Segmented bubble plots often prove most useful when the number of points on an ordination plot is small and the sampling error of each point has been substantially reduced, so that the picture consists mainly of genuine differences; then it is sometimes possible to show quite large numbers of species simultaneously. Such bubble plots thus have a strong role to play in means plots.

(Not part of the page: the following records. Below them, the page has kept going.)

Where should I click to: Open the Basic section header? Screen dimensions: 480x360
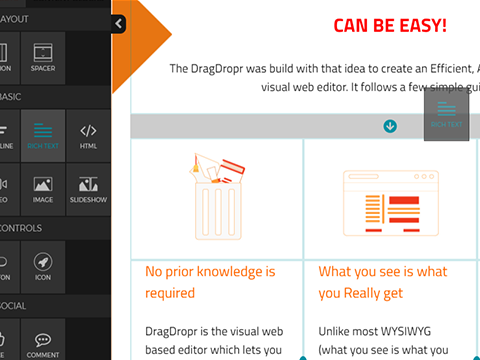55,97
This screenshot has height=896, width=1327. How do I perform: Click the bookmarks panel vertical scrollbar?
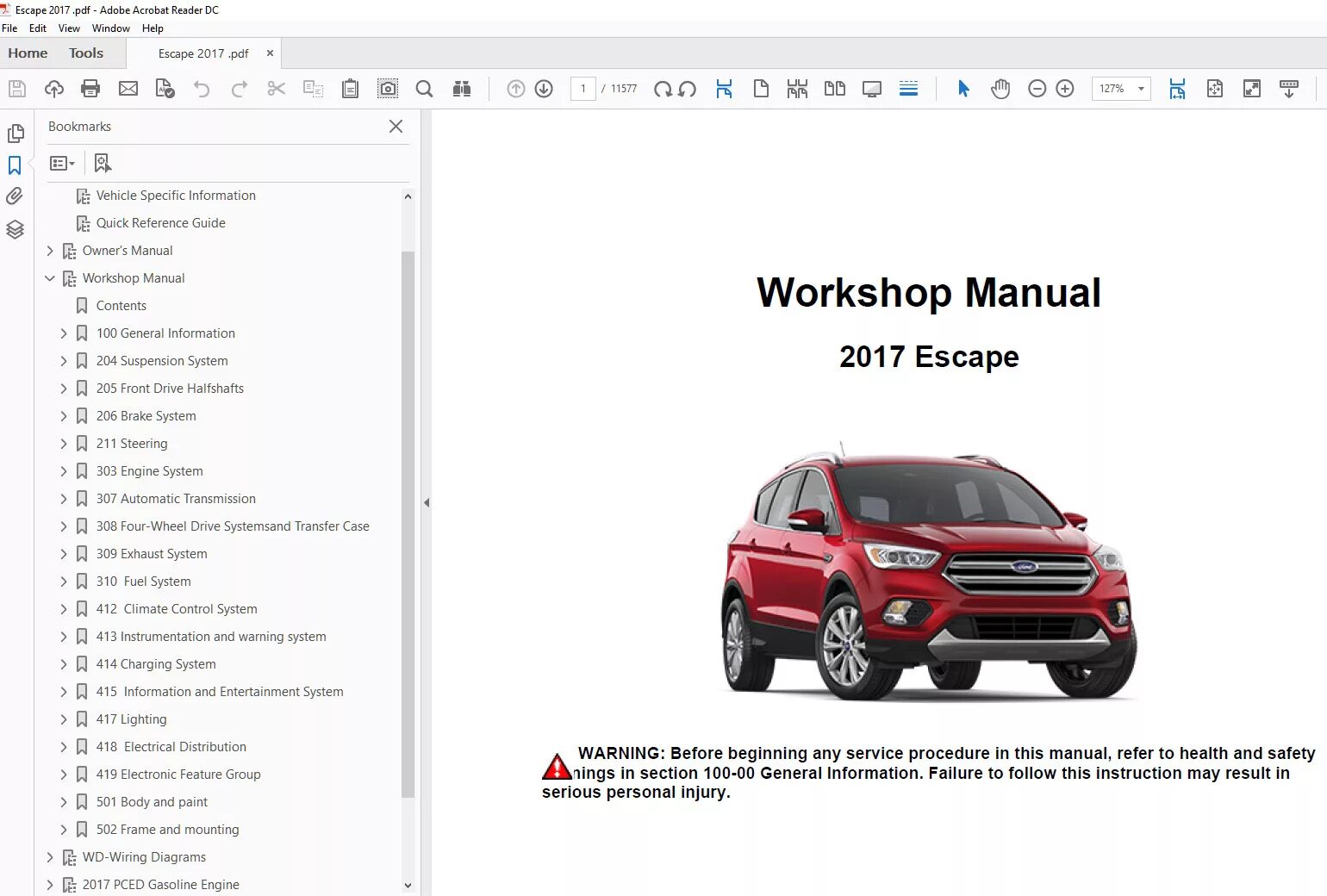click(408, 526)
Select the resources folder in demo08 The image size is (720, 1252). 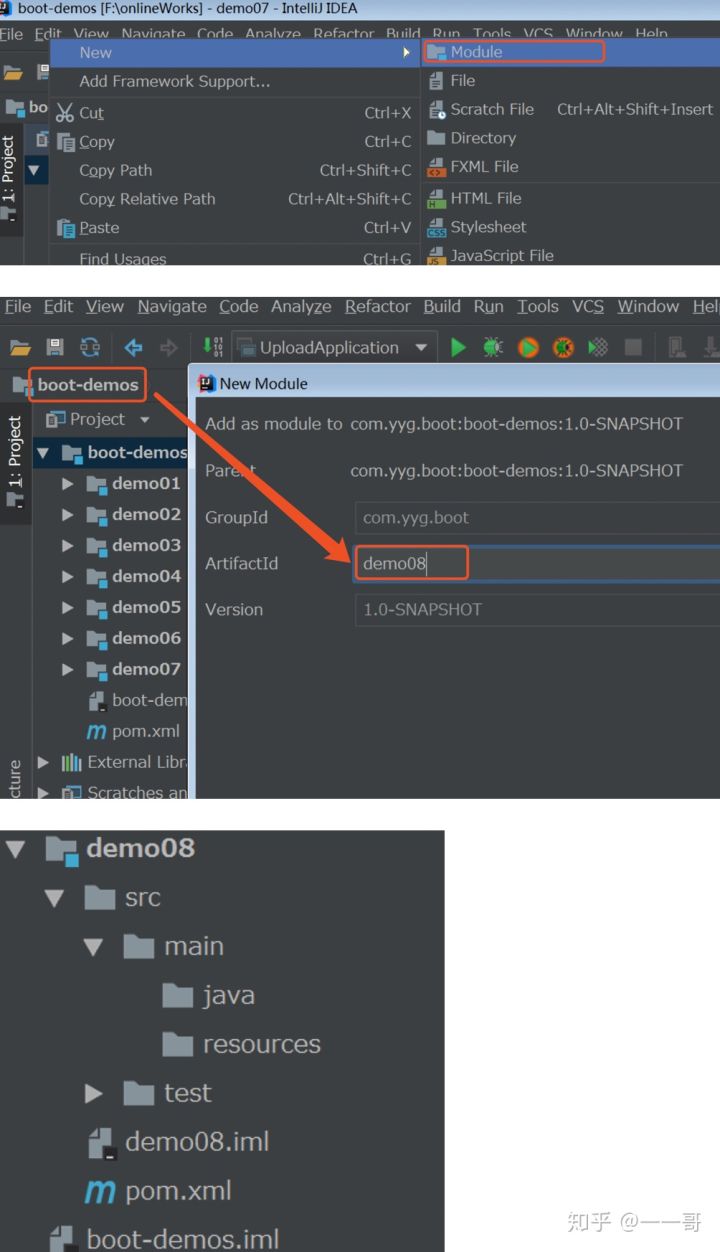click(x=260, y=1044)
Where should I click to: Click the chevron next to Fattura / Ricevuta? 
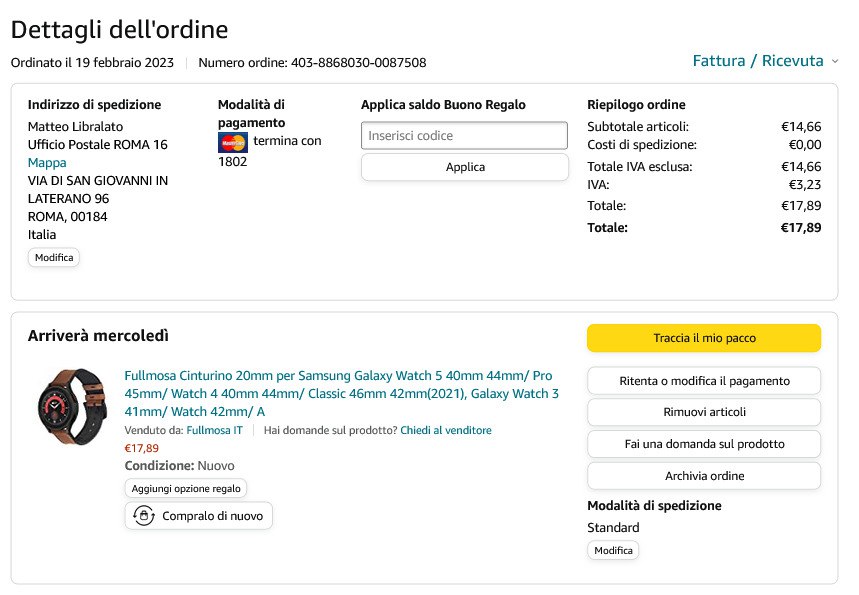point(835,62)
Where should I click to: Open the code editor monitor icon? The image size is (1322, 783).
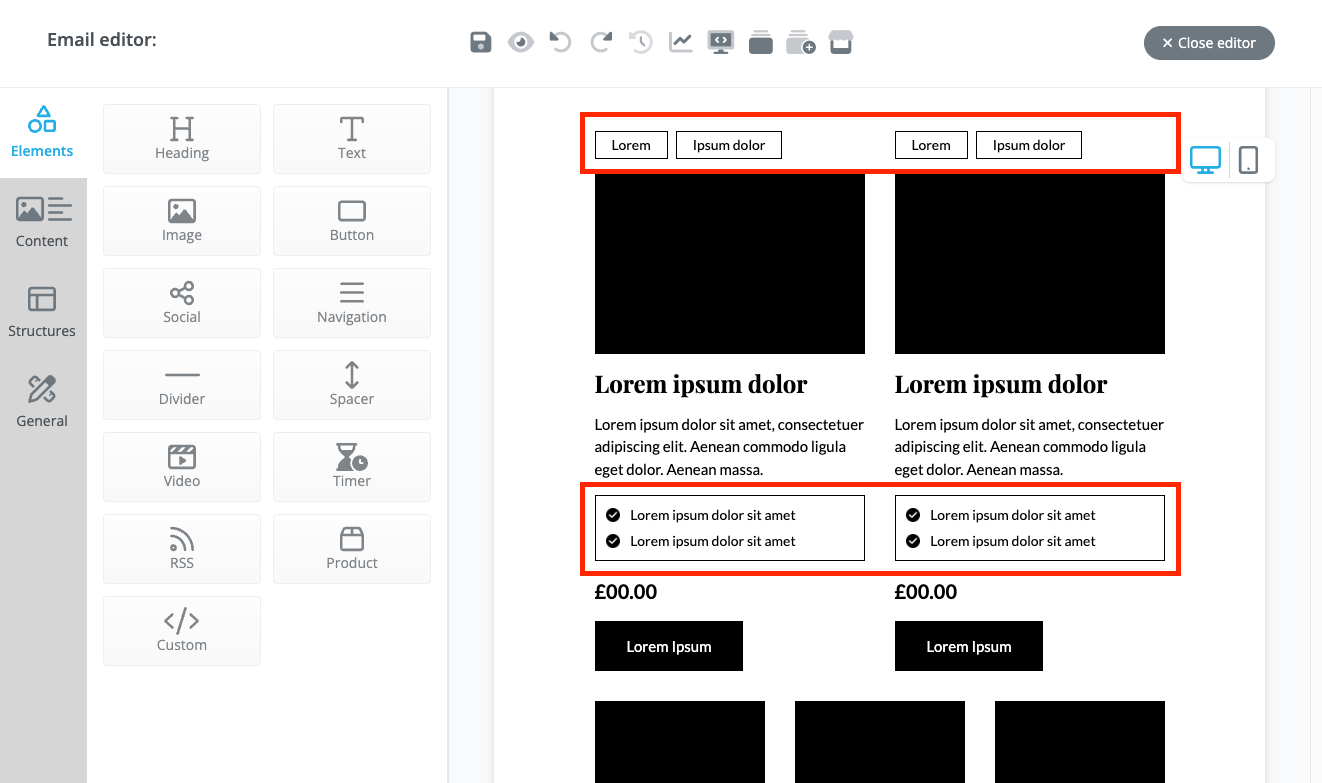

Example: W Australian fish diets
Hourston, Platell, Valesini et al. (2004) and Schafer, Platell, Valesini et al. (2002) report dietary data on gut contents (identified to one of 32 taxon groups) of 7 marine fish species in nearshore, lower west coast Australian waters. Analysis was of sample-standardised (thus percent composition) data, in similar fashion to that for the (different) labrid fish dietary data of Fig. 16.5. The nMDS plot⸙ of Fig. 7.16 is based on meaned data over all fish guts for each of the 7 species (species names shown on the plot). This time it is SIMPER tables of the major dietary contributors, to the dissimilarities between fish species pairs, which have identified 6 dietary taxon groups to show as segmented bubbles overlaid on the mean points. Interpretation of the differing dietary regimes found amongst these co-occurring species, including those for three congeneric species, is now clear and direct, but must of course be made in conjunction with tests (such as in ANOSIM or PERMANOVA) to establish their statistical significance.
Fig. 7.16. Diets of W Australian fish {d}. Segmented bubble plot. nMDS ordination (using Bray-Curtis similarities) of standardised, transformed, then averaged gut compositions (by volume) of 32 broad dietary categories, from 7 abundant fish species in nearshore habitats. Superimposed bubble segment sizes represent % composition (untransformed) for 6 dietary categories, shown from SIMPER analysis to contribute most to the average dissimilarities among the diets of the different fish species. Segment sizes are commonly scaled here (key sizes represent 50% composition).
¶ PRIMER can plot 3-d versions (when the term ‘bubble plot’ is more appropriate!) for both simple and segmented bubble plots, though none are reproduced here since rotatable 3-d colour plots are not very successfully reproduced in static 2-d mono pictures.
† Significance tests for these correlations would not be valid, not least because the vectors represent species which are part of the full set used to create the ordination points in the first place!
§ There are two other definitions of vectors available in PRIMER for 2- or 3-d ordinations. Pearson, here, is the default; an alternative is a multivariate (multiple) correlation method, which fits the supplied superimposed variables jointly, so vector directions will change if further variables are added, see discussion in the PERMANOVA+ manual, Anderson, Gorley & Clarke (2008) , where this is used with Principal Co-ordinates, PCO. A third method (‘base variables’) arises only for PCA plots, a relevant ordination for analysis of environmental-type data, not the current case. The vectors then reflect the relative size and magnitude of coefficients of each variable in the PC1, PC2,... definitions, as in equation (4.1). Linear relationships of these variables to the co-ordinates of the plot is thus guaranteed and a vector plot always justified.
‡ Of the type seen in Table 7.2, noting that Eurytemora affinis will head this table if the agglomerative groups are used (page 7.8).
⸙ As seen on page 5.9, nMDS plots with few points, as here, can collapse, e.g. because one species predates on primarily different dietary categories than found anywhere else in the matrix. Metric MDS (or an nMDS solution which mixes a small amount of metric stress, to ‘fix’ the collapse) are often useful for such means plots, though they were not necessary in this case, with the main dietary categories usually being shared between more than one species.